What: The 15-page submission warns that MRC's proposed Digital Advertising Auction Transparency Standards risk codifying unequal transparency requirements that favor closed-loop platforms while creating conflicts of interest through allowing members to craft, vote on, and potentially be accredited under frameworks they help create.
When: Check My Ads Institute submitted formal comments on October 20, 2025, during the public comment period for the MRC standards.
Where: The standards would apply globally to ad auctioneers including both closed-loop platforms such as Google, Meta, and Amazon, as well as open programmatic intermediaries including DSPs and SSPs.

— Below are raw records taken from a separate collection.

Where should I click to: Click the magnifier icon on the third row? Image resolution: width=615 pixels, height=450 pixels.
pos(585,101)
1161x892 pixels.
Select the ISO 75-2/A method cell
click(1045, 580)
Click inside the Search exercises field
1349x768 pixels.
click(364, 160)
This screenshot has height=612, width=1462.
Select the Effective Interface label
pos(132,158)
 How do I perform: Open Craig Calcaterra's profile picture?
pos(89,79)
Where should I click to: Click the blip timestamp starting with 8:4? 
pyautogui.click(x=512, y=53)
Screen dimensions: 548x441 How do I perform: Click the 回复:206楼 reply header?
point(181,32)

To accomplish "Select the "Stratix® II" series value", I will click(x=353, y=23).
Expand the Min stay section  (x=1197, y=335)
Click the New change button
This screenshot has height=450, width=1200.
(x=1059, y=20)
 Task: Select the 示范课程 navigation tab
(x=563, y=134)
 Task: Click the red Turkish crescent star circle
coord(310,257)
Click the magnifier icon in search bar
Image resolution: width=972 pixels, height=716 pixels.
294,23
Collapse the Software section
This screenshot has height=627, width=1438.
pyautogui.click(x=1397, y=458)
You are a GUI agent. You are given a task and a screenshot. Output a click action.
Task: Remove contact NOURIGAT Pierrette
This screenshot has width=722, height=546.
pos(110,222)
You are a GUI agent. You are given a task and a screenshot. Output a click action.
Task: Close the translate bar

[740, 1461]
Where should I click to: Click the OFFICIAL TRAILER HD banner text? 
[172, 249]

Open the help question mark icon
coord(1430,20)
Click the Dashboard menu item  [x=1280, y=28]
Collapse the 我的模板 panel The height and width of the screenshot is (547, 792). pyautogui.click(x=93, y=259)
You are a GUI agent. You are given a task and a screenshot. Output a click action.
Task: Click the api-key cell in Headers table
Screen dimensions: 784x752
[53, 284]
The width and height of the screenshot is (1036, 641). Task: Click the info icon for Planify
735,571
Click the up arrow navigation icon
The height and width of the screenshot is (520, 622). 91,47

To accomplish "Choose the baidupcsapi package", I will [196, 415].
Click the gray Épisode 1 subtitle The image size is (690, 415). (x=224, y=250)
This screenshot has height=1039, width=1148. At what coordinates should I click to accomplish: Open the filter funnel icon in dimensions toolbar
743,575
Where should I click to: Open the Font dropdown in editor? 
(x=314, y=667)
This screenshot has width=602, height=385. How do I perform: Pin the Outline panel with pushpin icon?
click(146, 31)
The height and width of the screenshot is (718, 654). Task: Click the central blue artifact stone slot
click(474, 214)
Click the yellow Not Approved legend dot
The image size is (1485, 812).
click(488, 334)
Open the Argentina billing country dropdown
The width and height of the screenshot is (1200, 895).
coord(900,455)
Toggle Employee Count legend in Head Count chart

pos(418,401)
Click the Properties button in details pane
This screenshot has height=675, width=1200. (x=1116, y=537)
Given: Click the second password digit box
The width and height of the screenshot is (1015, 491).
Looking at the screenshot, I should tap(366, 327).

Why: The marketing community should care because these standards could either advance meaningful transparency that restores trust in digital advertising auctions, or legitimize existing opacity while providing cover for continued lack of accountability. According to Check My Ads, commercial incentives are at the center of opacity and resulting waste in the programmatic ecosystem. Without mandatory, independently audited, publicly disclosed, and consistently enforced requirements, the standards risk exacerbating the very problems they claim to solve. The concentration of power in digital advertising markets, combined with ongoing antitrust scrutiny and court-ordered remedies requiring auction transparency, makes the MRC's approach to standard-setting particularly consequential for competitive dynamics and advertiser protection.